Copy out all of the following material word for word, changing nothing.

EXTRACTED INFORMATION →

============

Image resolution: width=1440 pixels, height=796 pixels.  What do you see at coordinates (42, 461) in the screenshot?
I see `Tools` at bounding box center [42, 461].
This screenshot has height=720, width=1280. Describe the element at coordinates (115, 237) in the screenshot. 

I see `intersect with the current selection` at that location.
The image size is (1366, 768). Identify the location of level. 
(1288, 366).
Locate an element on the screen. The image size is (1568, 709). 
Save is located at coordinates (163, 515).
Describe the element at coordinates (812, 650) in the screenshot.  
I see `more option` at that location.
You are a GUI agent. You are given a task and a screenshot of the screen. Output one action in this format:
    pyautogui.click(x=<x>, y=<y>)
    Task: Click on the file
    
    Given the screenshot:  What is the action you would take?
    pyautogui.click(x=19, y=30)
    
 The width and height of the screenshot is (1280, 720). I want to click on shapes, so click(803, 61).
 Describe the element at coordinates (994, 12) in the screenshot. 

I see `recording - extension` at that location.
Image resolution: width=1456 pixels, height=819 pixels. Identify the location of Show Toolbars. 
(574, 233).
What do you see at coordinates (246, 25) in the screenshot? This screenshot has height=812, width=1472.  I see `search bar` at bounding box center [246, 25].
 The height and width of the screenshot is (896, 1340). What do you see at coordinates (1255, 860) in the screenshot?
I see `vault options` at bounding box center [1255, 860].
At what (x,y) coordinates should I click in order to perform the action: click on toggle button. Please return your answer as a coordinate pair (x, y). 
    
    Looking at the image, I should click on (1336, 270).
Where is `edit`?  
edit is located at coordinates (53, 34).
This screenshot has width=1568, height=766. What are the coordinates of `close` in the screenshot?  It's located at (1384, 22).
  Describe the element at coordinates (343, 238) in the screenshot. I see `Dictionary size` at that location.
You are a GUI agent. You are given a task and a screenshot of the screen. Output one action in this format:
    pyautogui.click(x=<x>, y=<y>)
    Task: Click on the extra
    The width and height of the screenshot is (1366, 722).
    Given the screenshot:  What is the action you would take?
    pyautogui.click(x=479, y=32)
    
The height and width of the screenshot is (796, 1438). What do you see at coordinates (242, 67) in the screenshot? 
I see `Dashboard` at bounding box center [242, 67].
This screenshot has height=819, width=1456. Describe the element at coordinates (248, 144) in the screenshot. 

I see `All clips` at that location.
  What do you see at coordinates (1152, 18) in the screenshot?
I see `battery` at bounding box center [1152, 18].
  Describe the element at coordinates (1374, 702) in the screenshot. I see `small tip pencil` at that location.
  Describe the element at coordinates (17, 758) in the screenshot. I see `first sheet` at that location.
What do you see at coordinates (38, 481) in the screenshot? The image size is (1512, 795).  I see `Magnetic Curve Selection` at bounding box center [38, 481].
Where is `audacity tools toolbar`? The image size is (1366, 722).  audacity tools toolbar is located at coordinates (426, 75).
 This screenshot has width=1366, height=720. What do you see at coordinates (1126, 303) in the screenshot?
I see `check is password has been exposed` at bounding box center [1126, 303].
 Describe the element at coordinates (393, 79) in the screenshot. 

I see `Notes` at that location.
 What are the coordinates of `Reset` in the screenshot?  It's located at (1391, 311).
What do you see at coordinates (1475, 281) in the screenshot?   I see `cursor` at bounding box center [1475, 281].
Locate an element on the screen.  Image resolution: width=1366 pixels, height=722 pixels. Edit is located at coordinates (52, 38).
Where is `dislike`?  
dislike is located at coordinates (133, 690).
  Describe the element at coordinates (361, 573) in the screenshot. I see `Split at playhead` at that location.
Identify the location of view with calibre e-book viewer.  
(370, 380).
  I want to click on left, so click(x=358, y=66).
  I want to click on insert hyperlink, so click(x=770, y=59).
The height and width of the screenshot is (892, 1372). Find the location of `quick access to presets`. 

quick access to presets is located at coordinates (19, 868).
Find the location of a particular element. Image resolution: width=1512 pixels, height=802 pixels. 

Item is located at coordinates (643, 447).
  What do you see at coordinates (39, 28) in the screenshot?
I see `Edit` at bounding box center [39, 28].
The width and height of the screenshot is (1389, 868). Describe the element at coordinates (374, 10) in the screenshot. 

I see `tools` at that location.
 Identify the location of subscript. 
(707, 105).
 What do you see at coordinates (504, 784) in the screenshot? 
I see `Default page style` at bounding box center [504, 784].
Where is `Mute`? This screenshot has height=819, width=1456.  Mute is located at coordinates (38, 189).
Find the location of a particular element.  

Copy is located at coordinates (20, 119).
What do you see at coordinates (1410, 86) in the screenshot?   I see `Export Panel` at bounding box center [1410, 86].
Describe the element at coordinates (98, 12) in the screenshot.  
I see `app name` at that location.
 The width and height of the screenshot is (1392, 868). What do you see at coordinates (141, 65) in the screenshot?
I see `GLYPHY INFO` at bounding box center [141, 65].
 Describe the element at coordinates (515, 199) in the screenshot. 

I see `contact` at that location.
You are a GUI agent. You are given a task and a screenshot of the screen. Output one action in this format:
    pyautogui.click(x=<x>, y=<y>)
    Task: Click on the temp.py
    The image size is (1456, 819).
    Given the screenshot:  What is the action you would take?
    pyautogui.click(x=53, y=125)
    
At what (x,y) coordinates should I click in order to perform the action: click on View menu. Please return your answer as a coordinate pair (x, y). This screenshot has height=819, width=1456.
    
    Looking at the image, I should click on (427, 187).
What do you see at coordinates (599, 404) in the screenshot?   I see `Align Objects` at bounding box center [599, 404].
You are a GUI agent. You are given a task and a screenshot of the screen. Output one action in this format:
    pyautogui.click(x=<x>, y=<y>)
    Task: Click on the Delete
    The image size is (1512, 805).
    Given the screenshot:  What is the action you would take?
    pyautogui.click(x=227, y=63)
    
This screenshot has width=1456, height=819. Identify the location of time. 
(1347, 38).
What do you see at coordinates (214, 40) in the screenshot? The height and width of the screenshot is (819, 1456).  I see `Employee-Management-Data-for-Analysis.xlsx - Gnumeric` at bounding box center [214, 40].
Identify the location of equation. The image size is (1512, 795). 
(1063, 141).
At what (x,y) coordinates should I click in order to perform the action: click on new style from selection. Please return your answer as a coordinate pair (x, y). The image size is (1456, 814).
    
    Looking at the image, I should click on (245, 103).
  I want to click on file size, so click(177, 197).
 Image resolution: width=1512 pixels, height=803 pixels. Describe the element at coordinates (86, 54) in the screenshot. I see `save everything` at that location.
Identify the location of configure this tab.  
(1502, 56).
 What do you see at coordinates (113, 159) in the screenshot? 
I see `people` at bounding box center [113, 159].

============

ANSWER BELOW →
Image resolution: width=1440 pixels, height=796 pixels.  What do you see at coordinates (42, 461) in the screenshot?
I see `Tools` at bounding box center [42, 461].
This screenshot has height=720, width=1280. Describe the element at coordinates (115, 237) in the screenshot. 

I see `intersect with the current selection` at that location.
The image size is (1366, 768). Identify the location of level. 
(1288, 366).
Locate an element on the screen. The image size is (1568, 709). 
Save is located at coordinates (163, 515).
Describe the element at coordinates (812, 650) in the screenshot.  
I see `more option` at that location.
You are a GUI agent. You are given a task and a screenshot of the screen. Output one action in this format:
    pyautogui.click(x=<x>, y=<y>)
    Task: Click on the file
    
    Given the screenshot:  What is the action you would take?
    pyautogui.click(x=19, y=30)
    
 The width and height of the screenshot is (1280, 720). I want to click on shapes, so click(803, 61).
 Describe the element at coordinates (994, 12) in the screenshot. 

I see `recording - extension` at that location.
Image resolution: width=1456 pixels, height=819 pixels. Identify the location of Show Toolbars. 
(574, 233).
What do you see at coordinates (246, 25) in the screenshot? This screenshot has height=812, width=1472.  I see `search bar` at bounding box center [246, 25].
 The height and width of the screenshot is (896, 1340). What do you see at coordinates (1255, 860) in the screenshot?
I see `vault options` at bounding box center [1255, 860].
At what (x,y) coordinates should I click in order to perform the action: click on toggle button. Please return your answer as a coordinate pair (x, y). 
    
    Looking at the image, I should click on (1336, 270).
Where is `edit`?  
edit is located at coordinates (53, 34).
This screenshot has width=1568, height=766. What are the coordinates of `close` in the screenshot?  It's located at (1384, 22).
  Describe the element at coordinates (343, 238) in the screenshot. I see `Dictionary size` at that location.
You are a GUI agent. You are given a task and a screenshot of the screen. Output one action in this format:
    pyautogui.click(x=<x>, y=<y>)
    Task: Click on the extra
    The width and height of the screenshot is (1366, 722).
    Given the screenshot:  What is the action you would take?
    pyautogui.click(x=479, y=32)
    
The height and width of the screenshot is (796, 1438). What do you see at coordinates (242, 67) in the screenshot? 
I see `Dashboard` at bounding box center [242, 67].
This screenshot has height=819, width=1456. Describe the element at coordinates (248, 144) in the screenshot. 

I see `All clips` at that location.
  What do you see at coordinates (1152, 18) in the screenshot?
I see `battery` at bounding box center [1152, 18].
  Describe the element at coordinates (1374, 702) in the screenshot. I see `small tip pencil` at that location.
  Describe the element at coordinates (17, 758) in the screenshot. I see `first sheet` at that location.
What do you see at coordinates (38, 481) in the screenshot? The image size is (1512, 795).  I see `Magnetic Curve Selection` at bounding box center [38, 481].
Where is `audacity tools toolbar`? The image size is (1366, 722).  audacity tools toolbar is located at coordinates (426, 75).
 This screenshot has width=1366, height=720. What do you see at coordinates (1126, 303) in the screenshot?
I see `check is password has been exposed` at bounding box center [1126, 303].
 Describe the element at coordinates (393, 79) in the screenshot. 

I see `Notes` at that location.
 What are the coordinates of `Reset` in the screenshot?  It's located at (1391, 311).
What do you see at coordinates (1475, 281) in the screenshot?   I see `cursor` at bounding box center [1475, 281].
Locate an element on the screen.  Image resolution: width=1366 pixels, height=722 pixels. Edit is located at coordinates (52, 38).
Where is `dislike`?  
dislike is located at coordinates (133, 690).
  Describe the element at coordinates (361, 573) in the screenshot. I see `Split at playhead` at that location.
Identify the location of view with calibre e-book viewer.  
(370, 380).
  I want to click on left, so click(x=358, y=66).
  I want to click on insert hyperlink, so click(x=770, y=59).
The height and width of the screenshot is (892, 1372). Find the location of `quick access to presets`. 

quick access to presets is located at coordinates (19, 868).
Find the location of a particular element. Image resolution: width=1512 pixels, height=802 pixels. 

Item is located at coordinates (643, 447).
  What do you see at coordinates (39, 28) in the screenshot?
I see `Edit` at bounding box center [39, 28].
The width and height of the screenshot is (1389, 868). Describe the element at coordinates (374, 10) in the screenshot. 

I see `tools` at that location.
 Identify the location of subscript. 
(707, 105).
 What do you see at coordinates (504, 784) in the screenshot? 
I see `Default page style` at bounding box center [504, 784].
Where is `Mute`? This screenshot has height=819, width=1456.  Mute is located at coordinates (38, 189).
Find the location of a particular element.  

Copy is located at coordinates (20, 119).
What do you see at coordinates (1410, 86) in the screenshot?   I see `Export Panel` at bounding box center [1410, 86].
Describe the element at coordinates (98, 12) in the screenshot.  
I see `app name` at that location.
 The width and height of the screenshot is (1392, 868). What do you see at coordinates (141, 65) in the screenshot?
I see `GLYPHY INFO` at bounding box center [141, 65].
 Describe the element at coordinates (515, 199) in the screenshot. 

I see `contact` at that location.
You are a GUI agent. You are given a task and a screenshot of the screen. Output one action in this format:
    pyautogui.click(x=<x>, y=<y>)
    Task: Click on the temp.py
    The image size is (1456, 819).
    Given the screenshot:  What is the action you would take?
    pyautogui.click(x=53, y=125)
    
At what (x,y) coordinates should I click in order to perform the action: click on View menu. Please return your answer as a coordinate pair (x, y). This screenshot has height=819, width=1456.
    
    Looking at the image, I should click on (427, 187).
What do you see at coordinates (599, 404) in the screenshot?   I see `Align Objects` at bounding box center [599, 404].
You are a GUI agent. You are given a task and a screenshot of the screen. Output one action in this format:
    pyautogui.click(x=<x>, y=<y>)
    Task: Click on the Delete
    The image size is (1512, 805).
    Given the screenshot:  What is the action you would take?
    pyautogui.click(x=227, y=63)
    
This screenshot has width=1456, height=819. Identify the location of time. 
(1347, 38).
What do you see at coordinates (214, 40) in the screenshot? The height and width of the screenshot is (819, 1456).  I see `Employee-Management-Data-for-Analysis.xlsx - Gnumeric` at bounding box center [214, 40].
Identify the location of equation. The image size is (1512, 795). 
(1063, 141).
At what (x,y) coordinates should I click in order to perform the action: click on new style from selection. Please return your answer as a coordinate pair (x, y). The image size is (1456, 814).
    
    Looking at the image, I should click on (245, 103).
  I want to click on file size, so click(177, 197).
 Image resolution: width=1512 pixels, height=803 pixels. Describe the element at coordinates (86, 54) in the screenshot. I see `save everything` at that location.
Identify the location of configure this tab.  
(1502, 56).
 What do you see at coordinates (113, 159) in the screenshot? 
I see `people` at bounding box center [113, 159].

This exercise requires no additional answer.